---------- INPUT RECORDS ----------
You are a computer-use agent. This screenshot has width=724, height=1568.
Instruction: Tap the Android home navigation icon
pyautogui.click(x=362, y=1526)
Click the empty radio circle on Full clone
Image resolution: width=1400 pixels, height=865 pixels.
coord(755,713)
----------
Find every line in the material that contains the string "width", matching case exactly, and copy each of those lines in full.

You are a computer-use agent. This screenshot has width=724, height=1568.
Image resolution: width=1400 pixels, height=865 pixels.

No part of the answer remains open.